Ultrasonics is well known for its many functions in information extraction, such as non-destructive evaluation and medical diagnosis. Less known, but also wide spread, are its functions in material processing, such as ultrasonic cleaning, emulsification, and more recently, nano-technologies and high-intensity focused ultrasound.
Ultrasound exhibited processing applications in chemistry early back in the 1920s; now, such applications have grown to such a large extent that they have gained the official title of Sonochemistry. In chemistry, ultrasonics can help enhance yields, speed up processes, switch pathways and stimulate reactions which would not occur without the presence of the ultrasonic wave. The origin of these applications is nevertheless a phenomenon of physics, the cavitation.
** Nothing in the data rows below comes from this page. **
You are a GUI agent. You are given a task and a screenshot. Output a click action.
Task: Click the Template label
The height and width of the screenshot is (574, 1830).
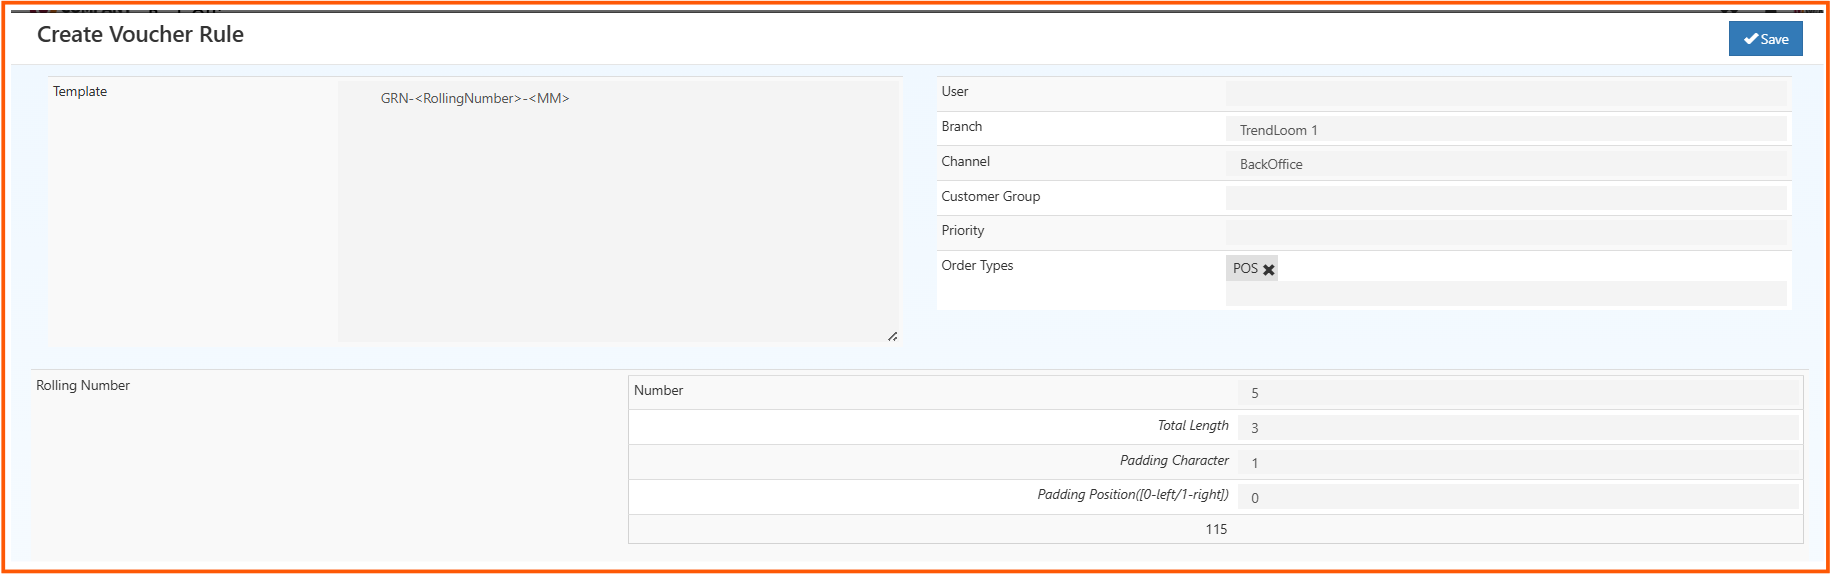[x=80, y=92]
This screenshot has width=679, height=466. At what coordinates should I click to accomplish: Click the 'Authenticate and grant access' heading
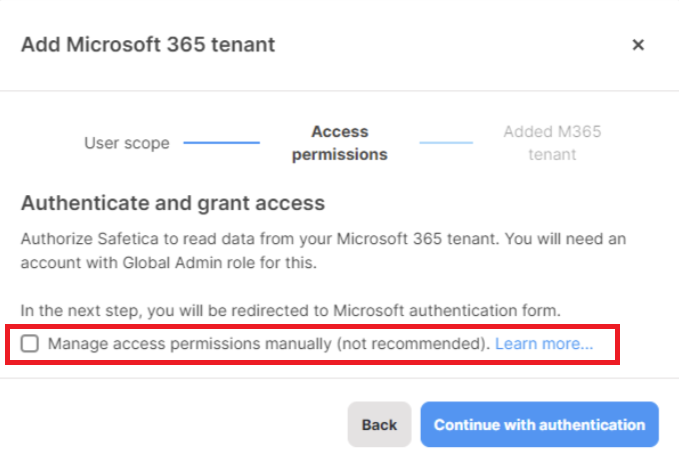point(173,203)
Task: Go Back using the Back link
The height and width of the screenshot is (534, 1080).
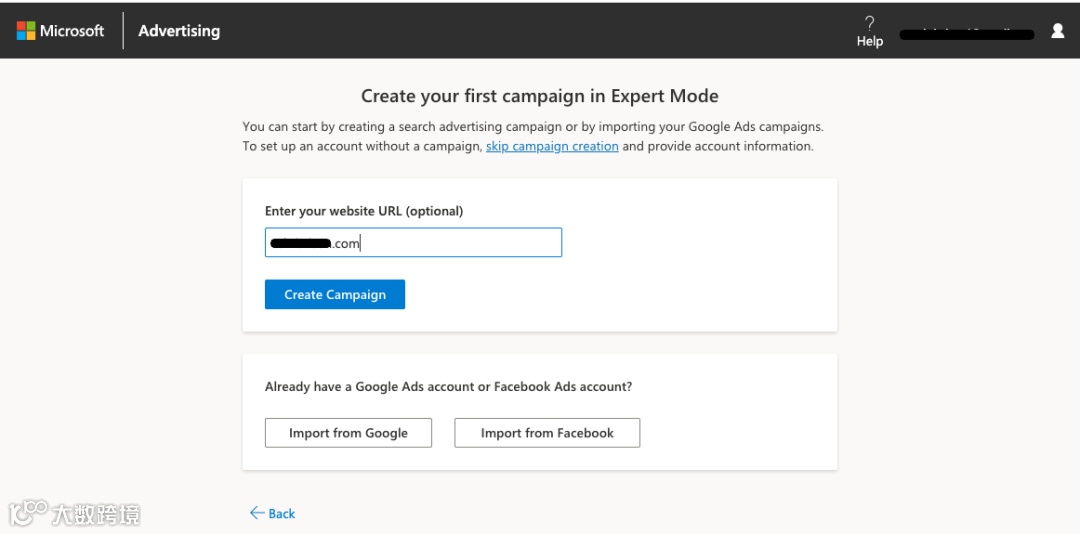Action: (282, 514)
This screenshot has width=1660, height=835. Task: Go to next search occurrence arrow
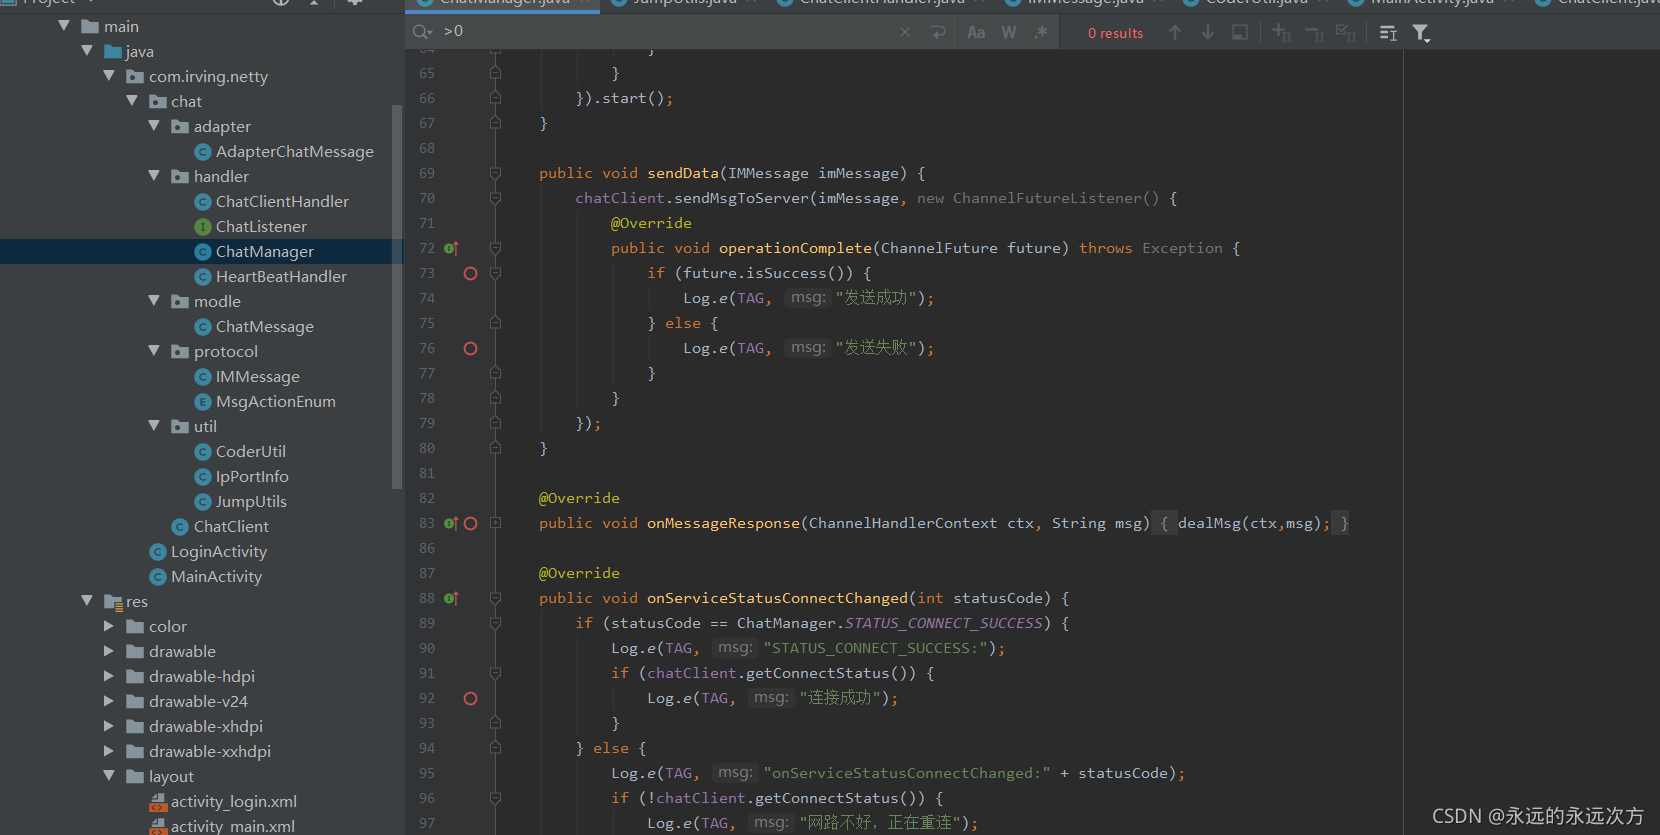[x=1208, y=33]
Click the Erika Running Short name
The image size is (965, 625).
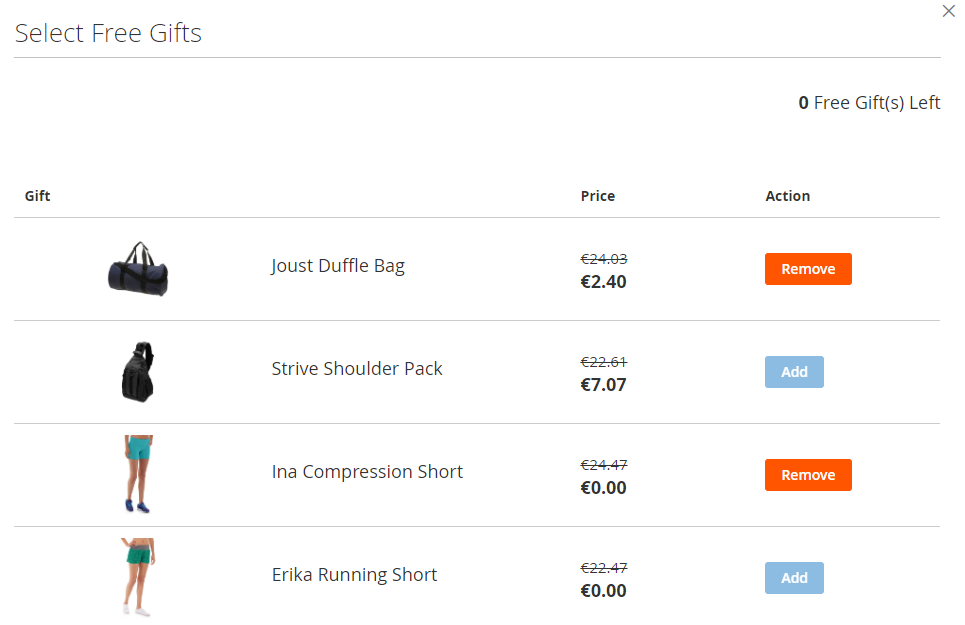[x=354, y=575]
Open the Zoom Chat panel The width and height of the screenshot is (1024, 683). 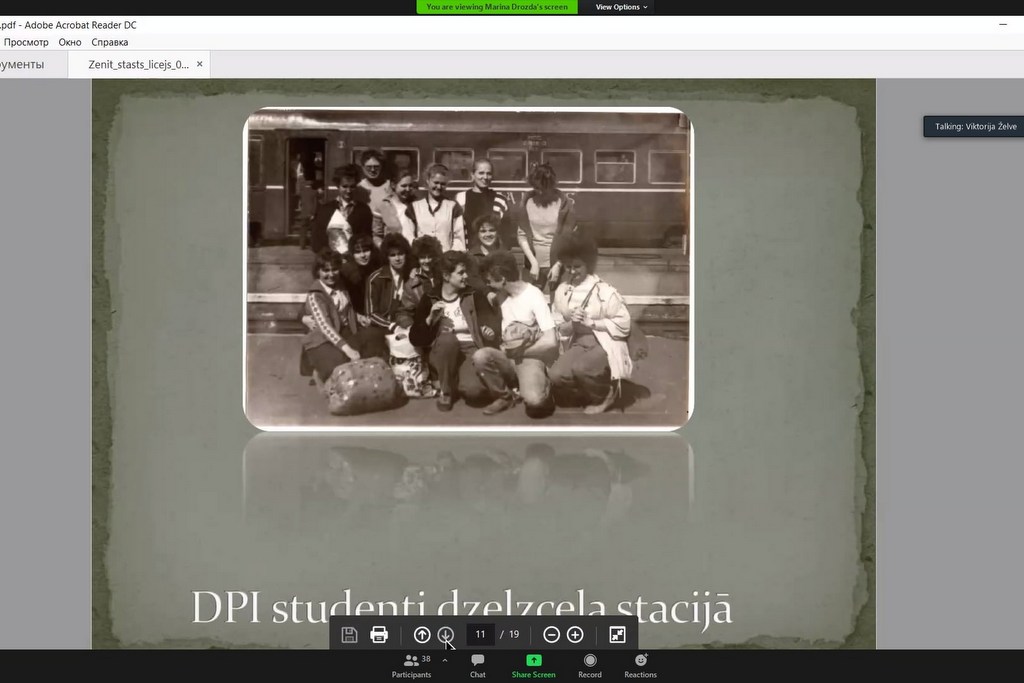pos(478,666)
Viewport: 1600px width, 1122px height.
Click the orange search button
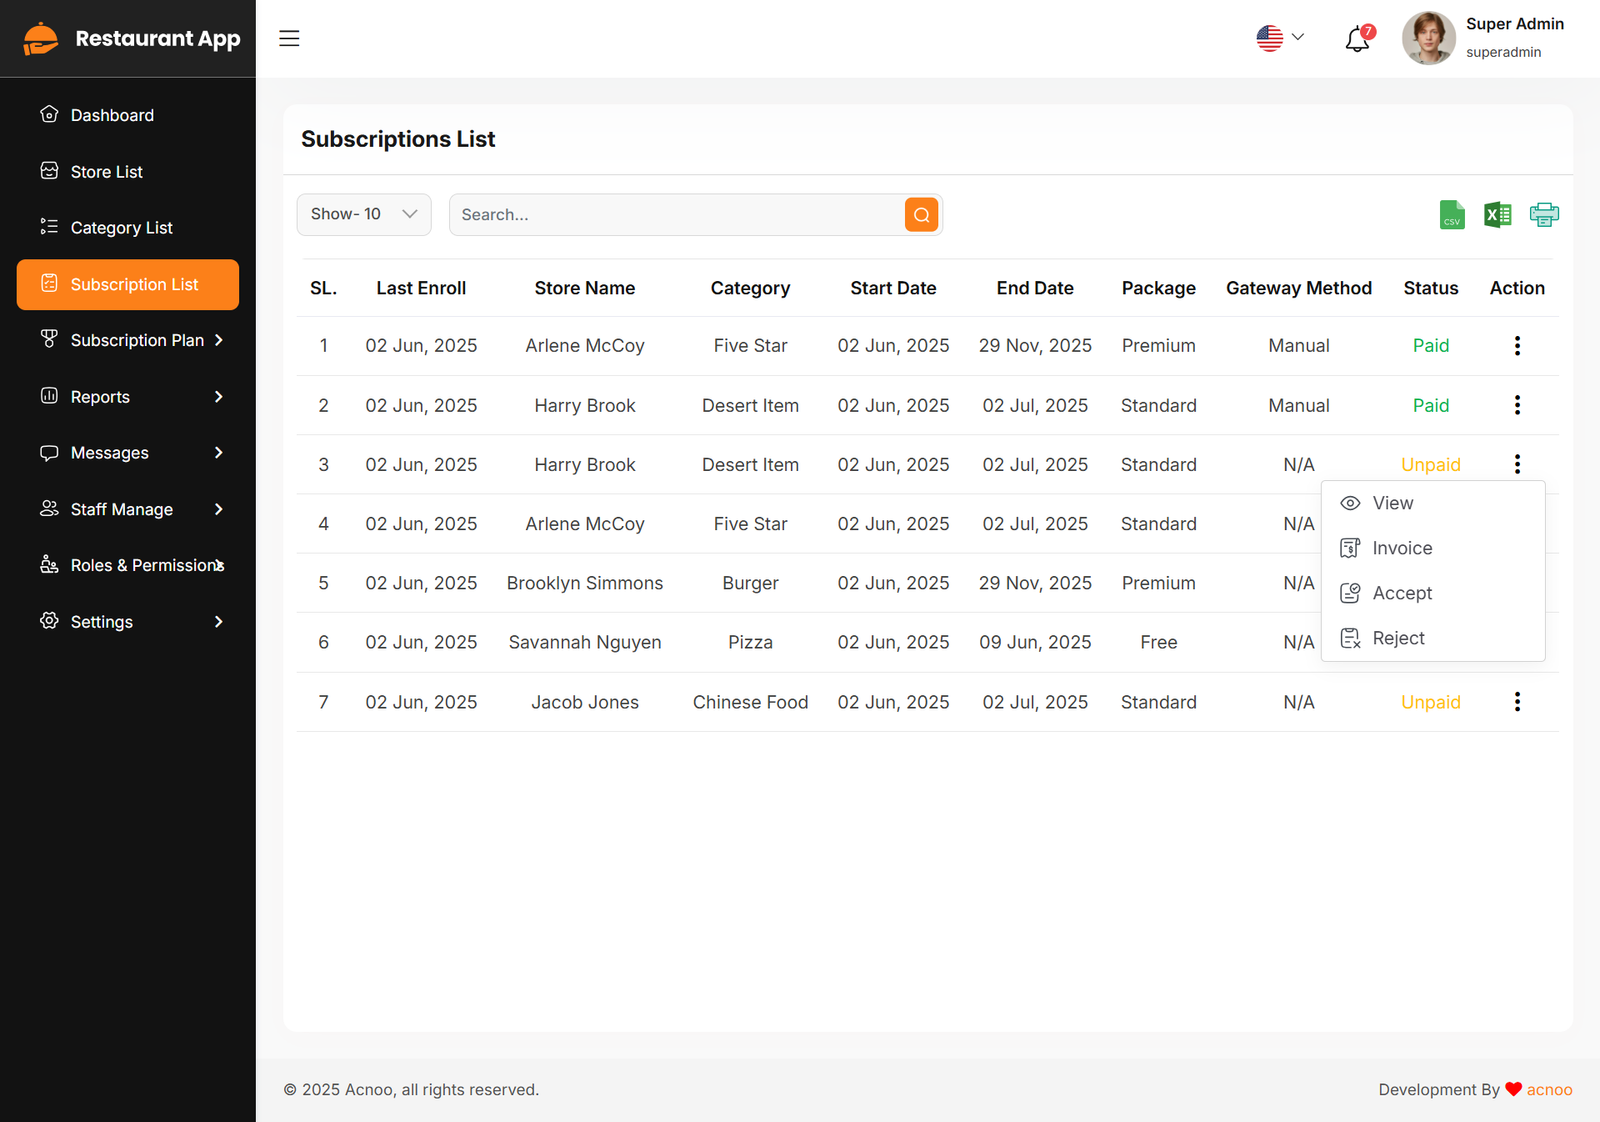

The abundant instances of successful applications, however, are mainly restricted to research laboratories. Sonochemistry has been handicapped since its institution by the lack of satisfactory equipment for industrial batch or flow production. Simple magnification of the laboratory equipment using ultrasonic transducers seems to be inadequate for large scale production. Recent years have seen some progress in the scale-up effort and yet optimization remains wanting.
So YING Chongfu, BAI Lixin, LI Chao and DENG Jingjun of Institute of Acoustics, Chinese Academy of Sciences carried out a series of studies and made trails to improve the situation, based on an approach proposed by Moholkar and his co-workers with some modification of their own.
They propose a model of the field which hypothesizes that most violent cavitation bubbles originate from the vibrating surface and there-from fast drift to the near liquid region. These bubbles are chiefly responsible for the practical applications of cavitation for a large power input to the transducer. During migration they become weakened. Cavitation bubbles are also produced in the liquid region by the acoustic wave directly emitted by the transducer, but these bubbles are weak due to the shielding effect of the bubbles clinging to the transducer vibrating surface. Consequently, only weak cavitation bubbles exist in the far liquid region.
This research result was published on the recently issued journal of SCIENCE CHINA-PHYSICS MECHANICS & ASTRONOMY (2011, 54 (1): 74-78).